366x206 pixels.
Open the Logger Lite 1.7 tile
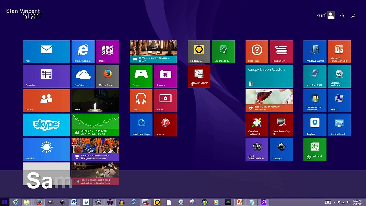[x=223, y=52]
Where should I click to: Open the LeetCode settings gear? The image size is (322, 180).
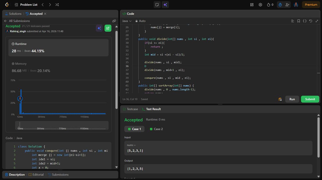pyautogui.click(x=260, y=5)
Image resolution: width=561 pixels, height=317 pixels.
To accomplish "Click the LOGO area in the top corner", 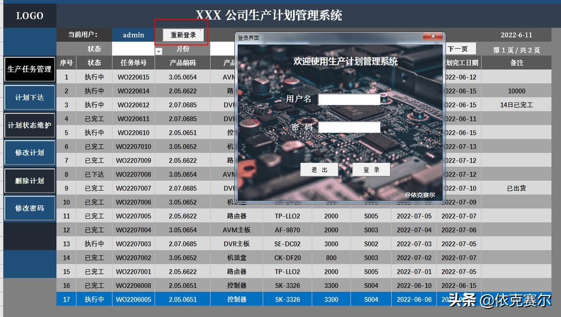I will [x=29, y=15].
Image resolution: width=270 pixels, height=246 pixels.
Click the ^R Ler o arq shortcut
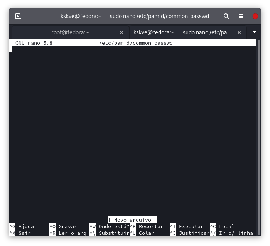(68, 233)
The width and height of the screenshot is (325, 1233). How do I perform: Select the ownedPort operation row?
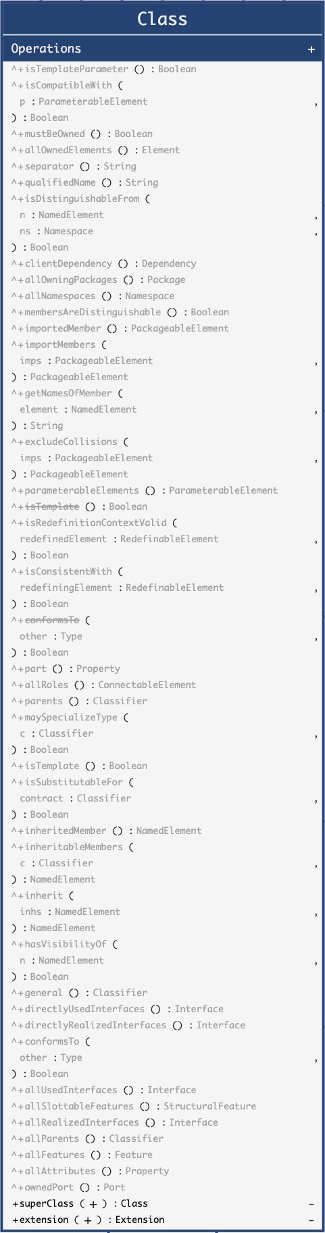(162, 1187)
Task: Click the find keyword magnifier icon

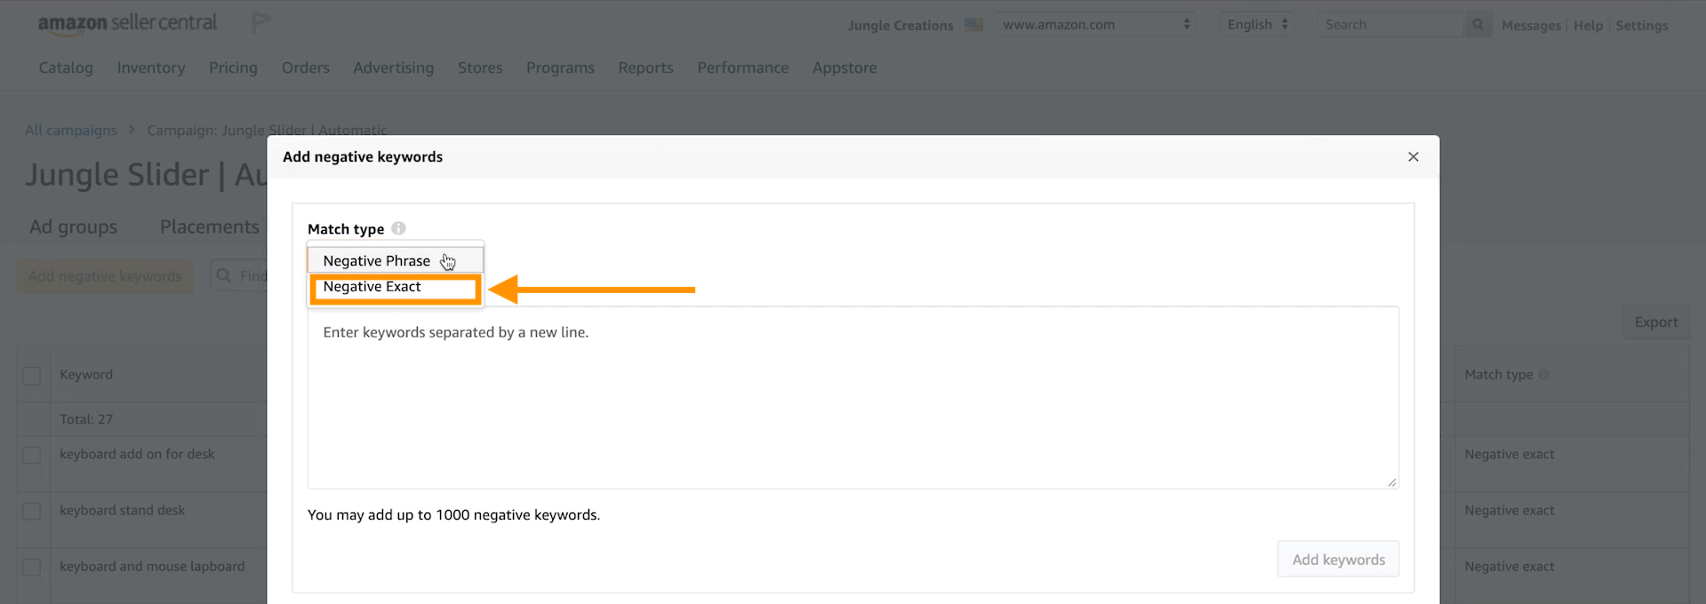Action: [224, 276]
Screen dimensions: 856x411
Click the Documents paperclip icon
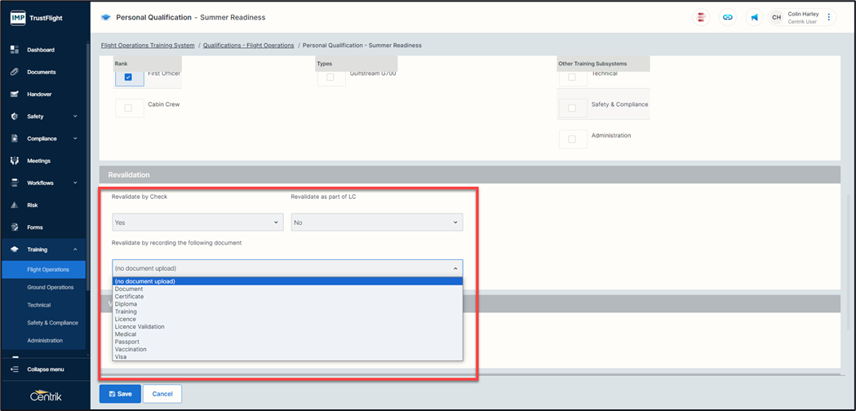point(15,72)

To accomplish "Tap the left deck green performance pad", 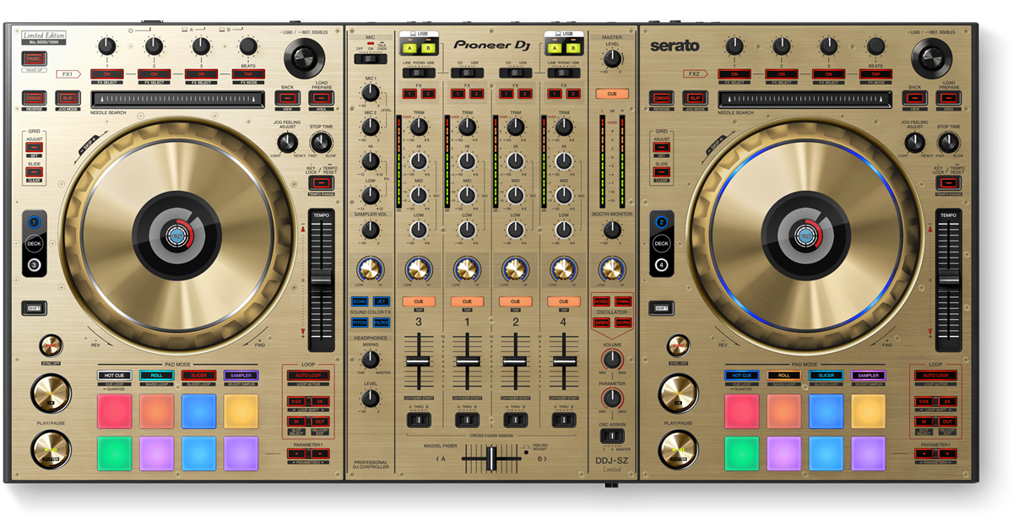I will (114, 453).
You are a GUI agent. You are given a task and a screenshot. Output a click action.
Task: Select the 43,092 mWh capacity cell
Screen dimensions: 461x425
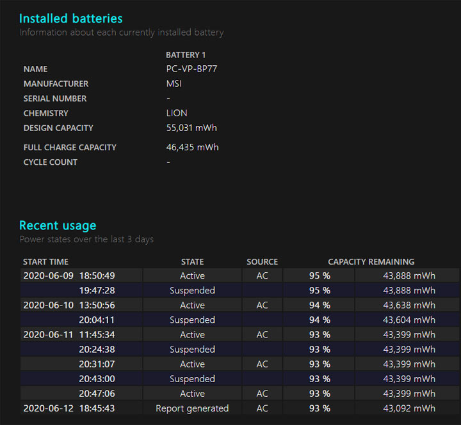coord(408,408)
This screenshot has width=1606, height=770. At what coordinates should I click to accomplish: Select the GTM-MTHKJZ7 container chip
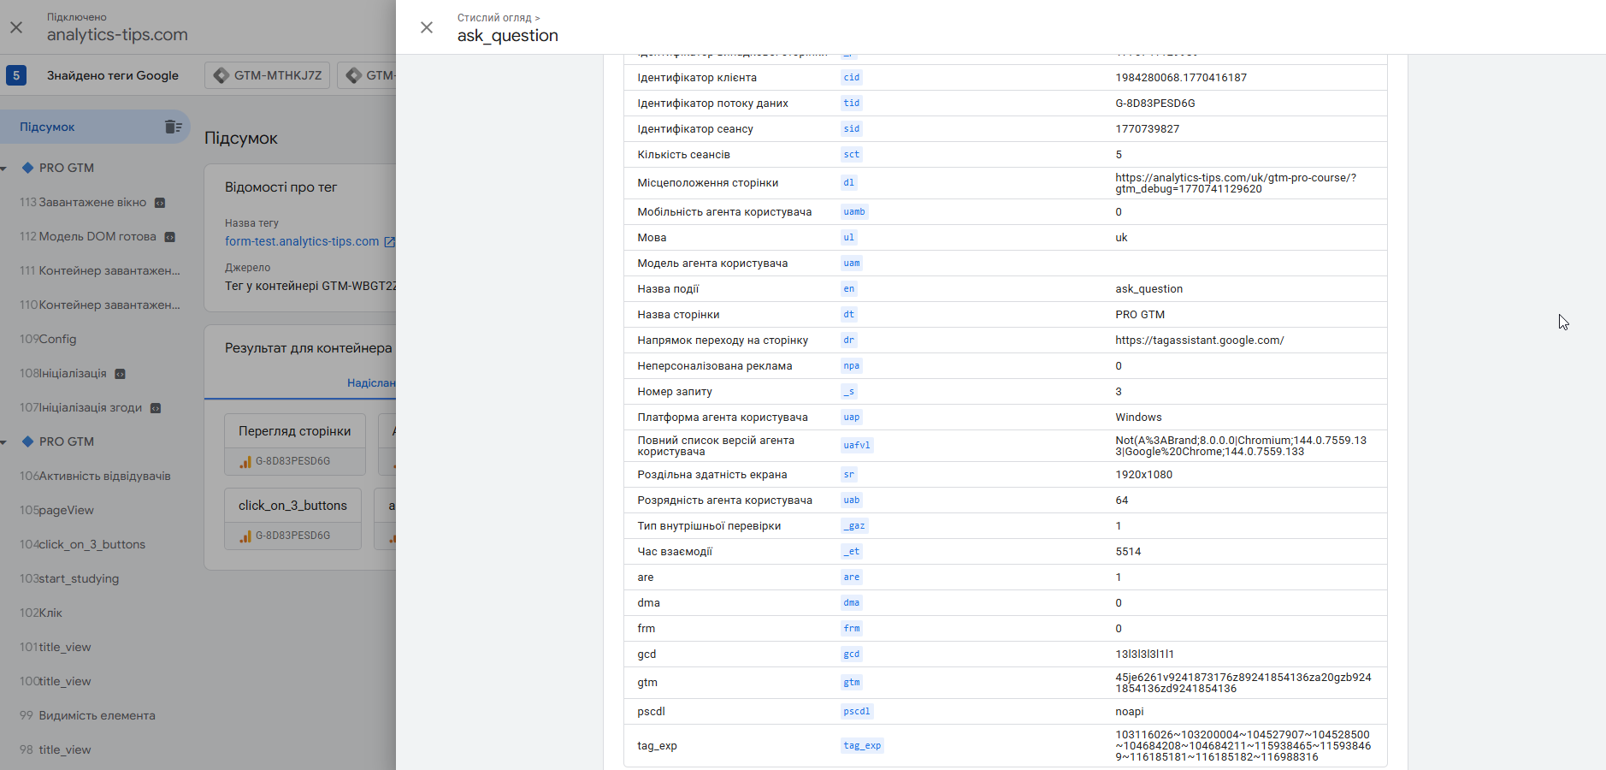tap(268, 75)
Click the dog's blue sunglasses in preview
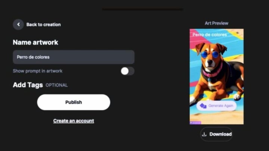This screenshot has width=269, height=151. pos(210,54)
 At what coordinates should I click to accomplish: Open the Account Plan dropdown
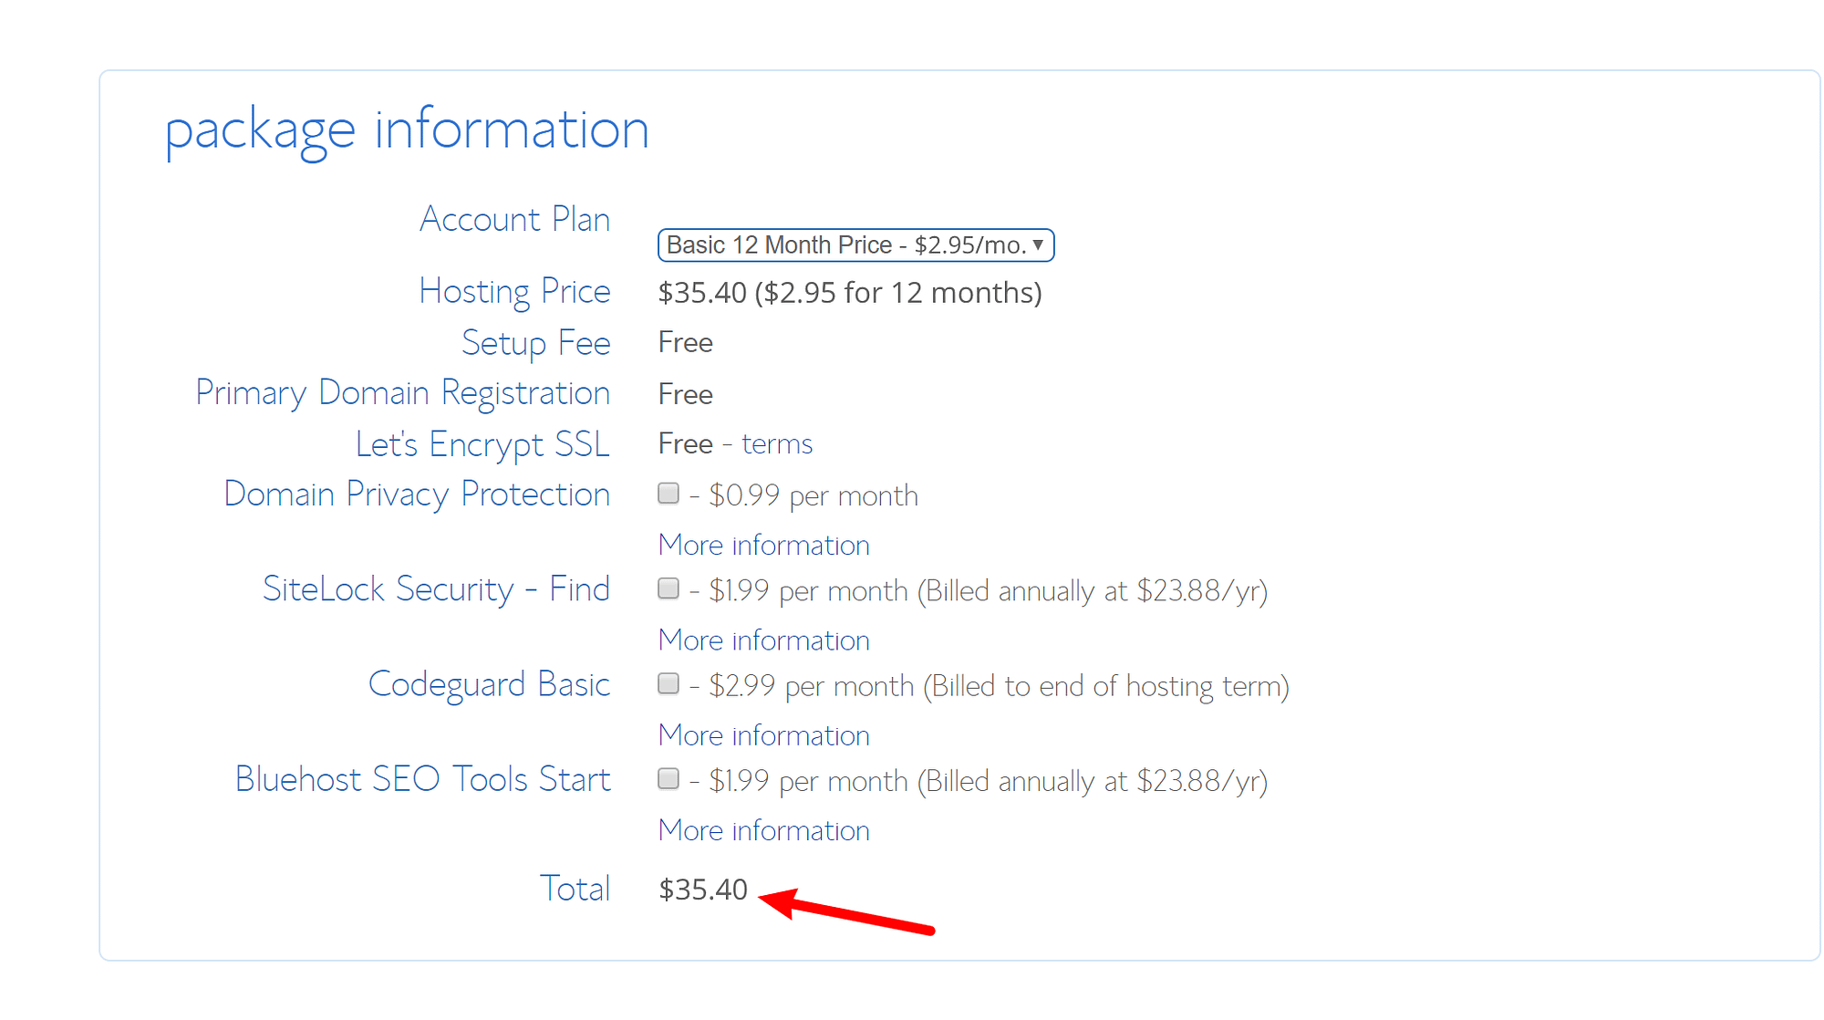[855, 245]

───

Work item: Show all lines in the preceding material that have "resolution" in them.

Reply to the exercise:
Image resolution: width=561 pixels, height=317 pixels.
Image resolution: width=270 pixels, height=246 pixels.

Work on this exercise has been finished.